Я встал, желая отвлечь его от страхов и подозрений, которые мучили его еще в прошлый мой приезд, когда он лег сюда в первый раз. Электросудорожная терапия ему не помогла, это было очевидно. Я подошел к его рабочему столу и спросил, над чем он сейчас работает.
– Над набросками о Париже.
– И как идет дело?
– В том-то и беда, что никак! Я не могу закончить книгу. Не могу – и всё. Торчу за этим проклятым столом дни напролет, давно уж им счет потерял, мне всего-то и нужно написать одно предложение, ну, может быть, два, три, не знаю, но ничего, ничего не получается. Ни-че-го, понимаете? Написал Скрибнеру, чтобы выкинул книгу из плана. Она должна была бы выйти осенью, но приходится все бросить.
Я спросил Эрнеста, не те ли это наброски из чемодана, найденного в отеле «Ритц», которые я уже читал.
Он сказал, что да, те самые, плюс еще один новый, завершающий, и в нем-то как раз вся соль.
– Но ведь эти ваши наброски – лучшее, что когда-либо было написано о Париже, – возразил я.

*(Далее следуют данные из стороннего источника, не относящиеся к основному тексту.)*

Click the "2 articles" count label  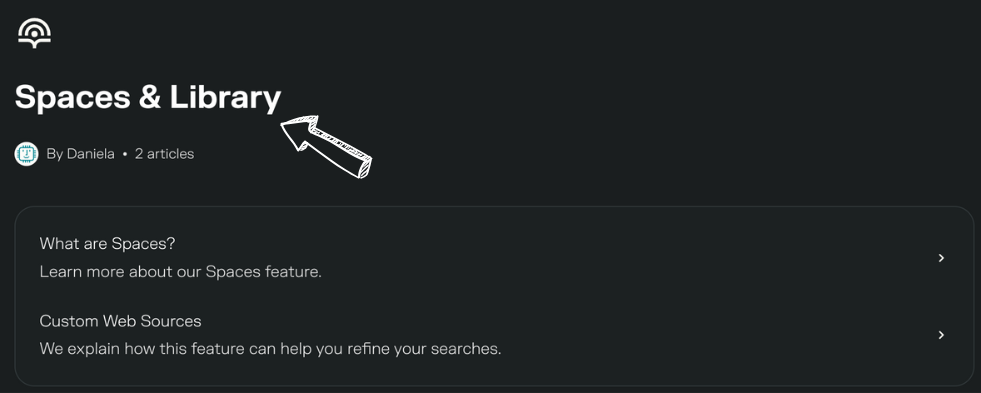(165, 154)
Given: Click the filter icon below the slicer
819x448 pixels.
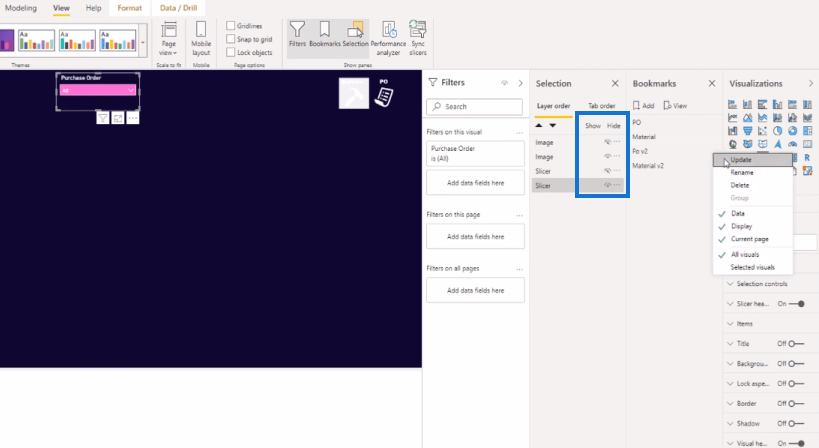Looking at the screenshot, I should (103, 118).
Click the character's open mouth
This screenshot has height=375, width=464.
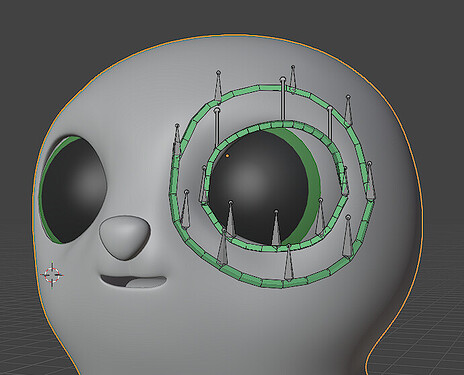point(134,282)
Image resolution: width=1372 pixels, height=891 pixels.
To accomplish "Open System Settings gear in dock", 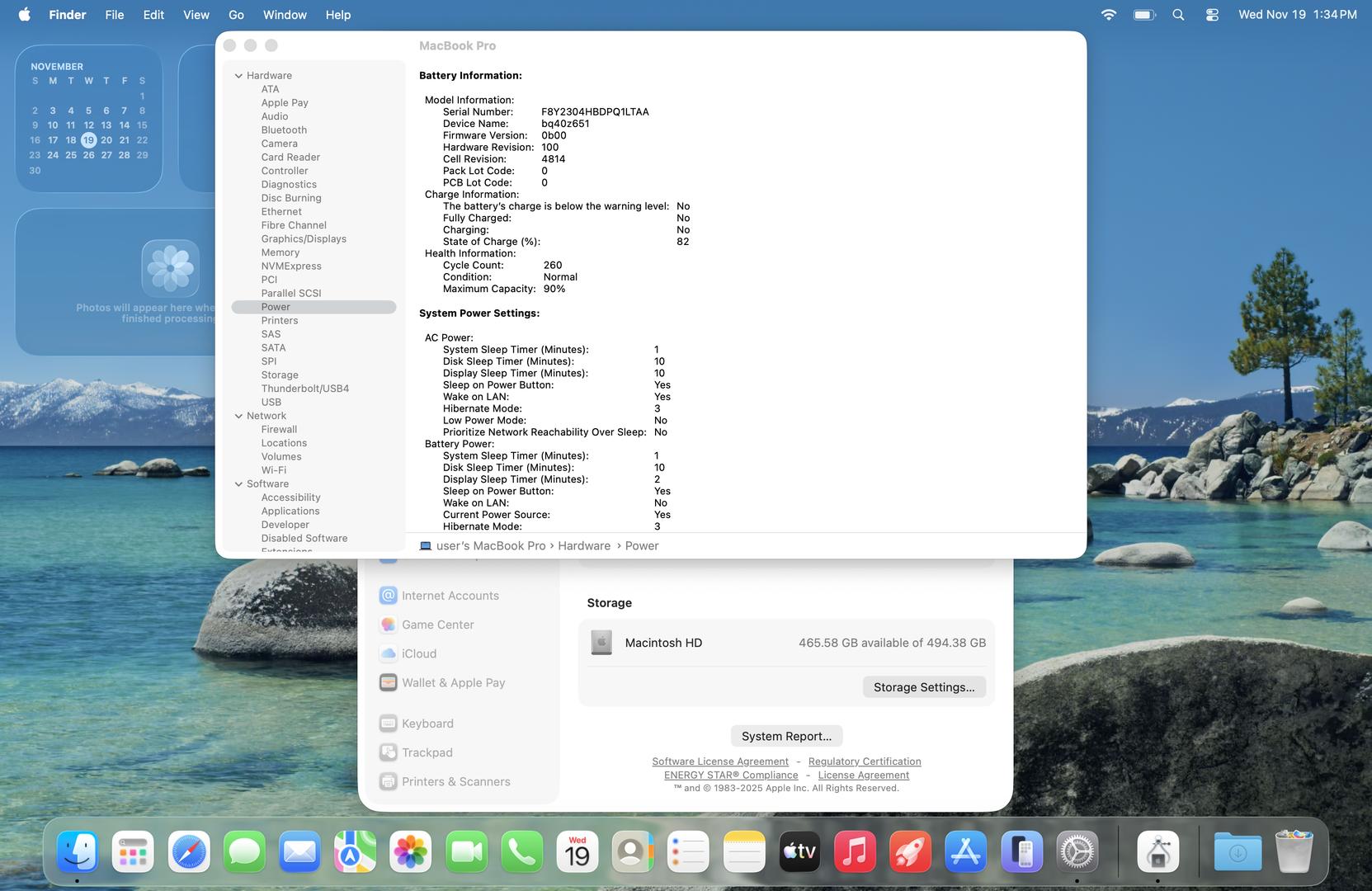I will coord(1077,852).
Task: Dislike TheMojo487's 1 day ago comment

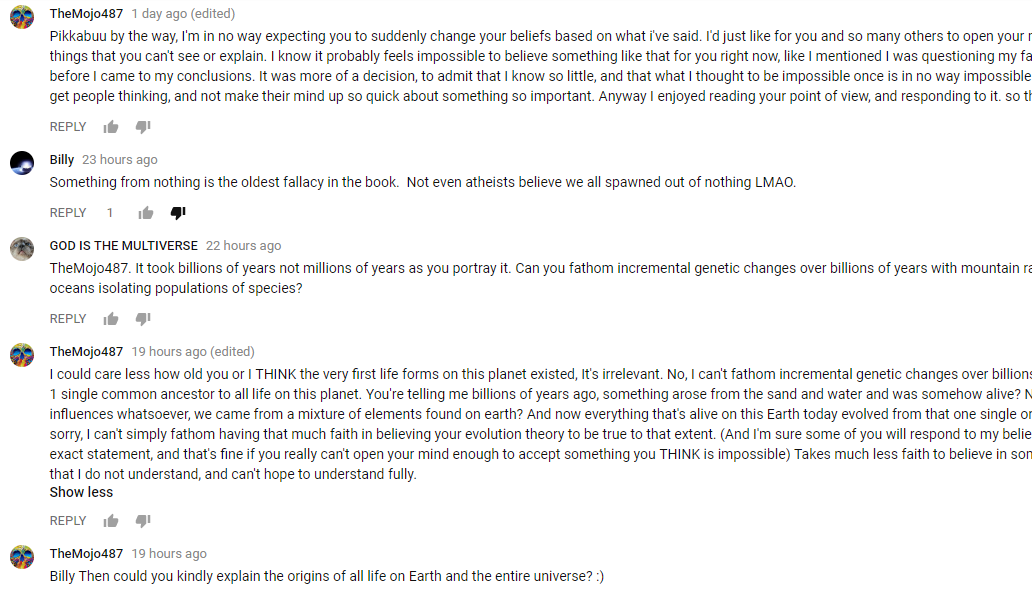Action: (x=143, y=126)
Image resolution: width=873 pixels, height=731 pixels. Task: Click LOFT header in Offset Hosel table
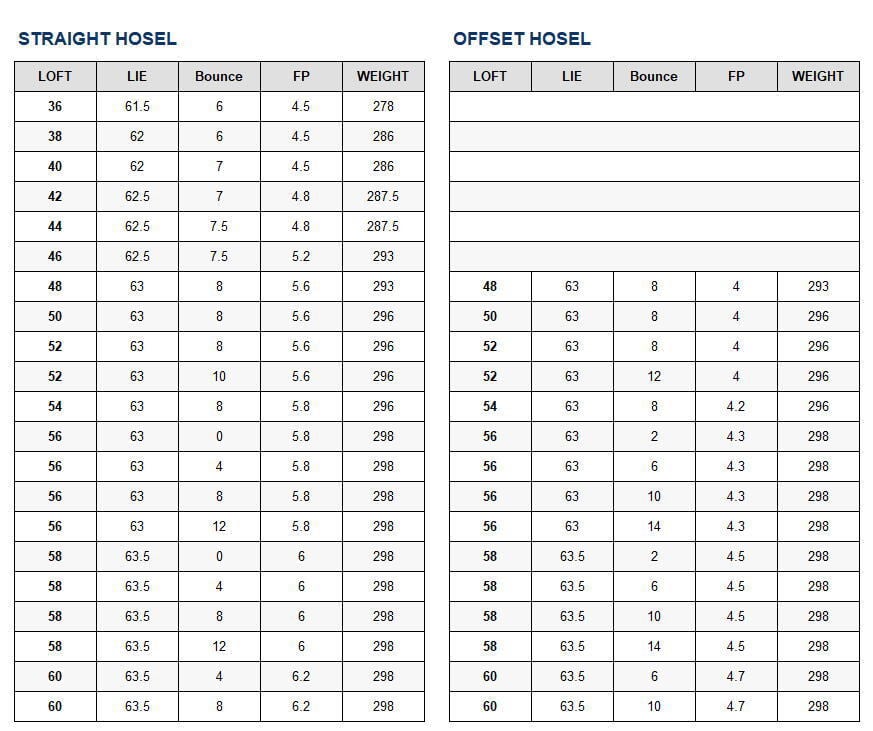tap(490, 76)
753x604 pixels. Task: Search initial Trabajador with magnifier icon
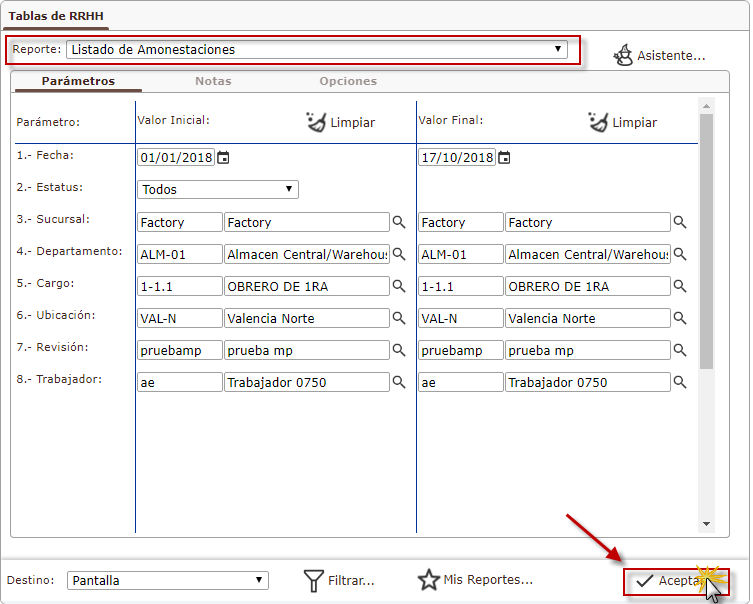(399, 382)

Прилетев как-то раз в Париж, мы с Эрнестом остановились в отеле «Ритц» (именно тогда фонд «Хем – Хотч» выиграл на скачках в Отейле, поставив все деньги на явного аутсайдера, который в результате пришел первым, причем ставки были 27:1), и, обедая с нами в один из дней, Шарль Ритц, ставший владельцем отеля после смерти своего отца Сезара, сказал Хемингуэю, что совсем недавно, когда они ремонтировали подсобные помещения, был найден чемодан Гуччи, который Эрнест оставил у них еще в тридцатые годы. Этот чемодан Гуччи сам сделал для Хемингуэя, и Эрнест страшно обрадовался, что он вынырнул из небытия. Мы открыли чемодан в кабинете Шарля и обнаружили в нем среди всего прочего несколько школьных тетрадей, в которых Эрнест делал записи о Париже двадцатых годов, о людях, с которыми был дружен или знаком в те далекие времена. Эти записи Эрнест тогда же отдал мне и попросил прочесть. Сколько в них было блеска, поэзии, глубины, грубой правды, и как это было ново, необычно! Вот уж истинно рука великого мастера – так до него еще никто не писал о Париже и о замечательных людях, бывших его блистательными современниками.